Pixel coordinate grounding data:
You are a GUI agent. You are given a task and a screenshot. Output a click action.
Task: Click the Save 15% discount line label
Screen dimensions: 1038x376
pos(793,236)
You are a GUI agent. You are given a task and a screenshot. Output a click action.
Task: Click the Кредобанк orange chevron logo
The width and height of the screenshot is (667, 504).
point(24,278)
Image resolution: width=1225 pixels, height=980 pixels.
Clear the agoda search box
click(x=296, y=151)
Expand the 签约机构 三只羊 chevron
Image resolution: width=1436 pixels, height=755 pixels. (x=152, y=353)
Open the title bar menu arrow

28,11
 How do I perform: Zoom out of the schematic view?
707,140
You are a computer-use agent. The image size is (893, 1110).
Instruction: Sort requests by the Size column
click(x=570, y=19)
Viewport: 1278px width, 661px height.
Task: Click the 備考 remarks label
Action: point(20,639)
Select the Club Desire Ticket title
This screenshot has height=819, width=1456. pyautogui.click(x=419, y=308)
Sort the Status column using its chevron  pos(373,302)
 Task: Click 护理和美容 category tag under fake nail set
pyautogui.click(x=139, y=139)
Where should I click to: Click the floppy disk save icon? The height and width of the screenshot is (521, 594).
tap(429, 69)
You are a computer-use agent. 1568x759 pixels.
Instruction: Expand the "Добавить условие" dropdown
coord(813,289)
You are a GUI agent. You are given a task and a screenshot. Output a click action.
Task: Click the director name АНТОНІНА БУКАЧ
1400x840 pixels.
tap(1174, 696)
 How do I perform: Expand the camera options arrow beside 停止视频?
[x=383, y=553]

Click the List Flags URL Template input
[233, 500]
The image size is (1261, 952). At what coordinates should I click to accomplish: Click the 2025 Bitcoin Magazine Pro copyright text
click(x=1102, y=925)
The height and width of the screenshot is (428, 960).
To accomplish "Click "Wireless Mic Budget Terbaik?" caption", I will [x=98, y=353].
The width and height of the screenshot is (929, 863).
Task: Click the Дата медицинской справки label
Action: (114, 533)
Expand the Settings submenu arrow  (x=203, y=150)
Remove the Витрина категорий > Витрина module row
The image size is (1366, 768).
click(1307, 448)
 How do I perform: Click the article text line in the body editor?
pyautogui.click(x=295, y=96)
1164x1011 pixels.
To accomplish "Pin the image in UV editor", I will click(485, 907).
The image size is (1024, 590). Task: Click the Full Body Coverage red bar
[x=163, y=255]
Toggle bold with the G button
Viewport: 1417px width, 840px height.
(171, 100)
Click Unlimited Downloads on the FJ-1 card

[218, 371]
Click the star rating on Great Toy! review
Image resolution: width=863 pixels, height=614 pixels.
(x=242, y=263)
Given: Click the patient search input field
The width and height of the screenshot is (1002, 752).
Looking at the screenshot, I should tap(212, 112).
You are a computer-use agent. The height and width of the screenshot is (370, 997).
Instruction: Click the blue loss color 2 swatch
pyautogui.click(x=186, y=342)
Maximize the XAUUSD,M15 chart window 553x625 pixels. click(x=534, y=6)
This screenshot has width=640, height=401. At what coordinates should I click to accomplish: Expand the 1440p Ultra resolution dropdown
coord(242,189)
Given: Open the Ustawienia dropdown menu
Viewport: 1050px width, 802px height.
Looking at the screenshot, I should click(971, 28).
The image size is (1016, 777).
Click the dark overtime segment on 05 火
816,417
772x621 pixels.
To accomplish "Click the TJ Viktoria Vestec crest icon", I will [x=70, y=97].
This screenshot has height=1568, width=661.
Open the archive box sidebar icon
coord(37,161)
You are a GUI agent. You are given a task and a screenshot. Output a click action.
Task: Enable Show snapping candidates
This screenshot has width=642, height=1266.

_What you are asked to do:_ The expected output is each line of the records above that includes the word "computer".

_Answer area:_
You are a computer-use agent. The image size is (893, 1110).
You are a computer-use agent. 1568x759 pixels.
You are a computer-use agent. The height and width of the screenshot is (370, 997).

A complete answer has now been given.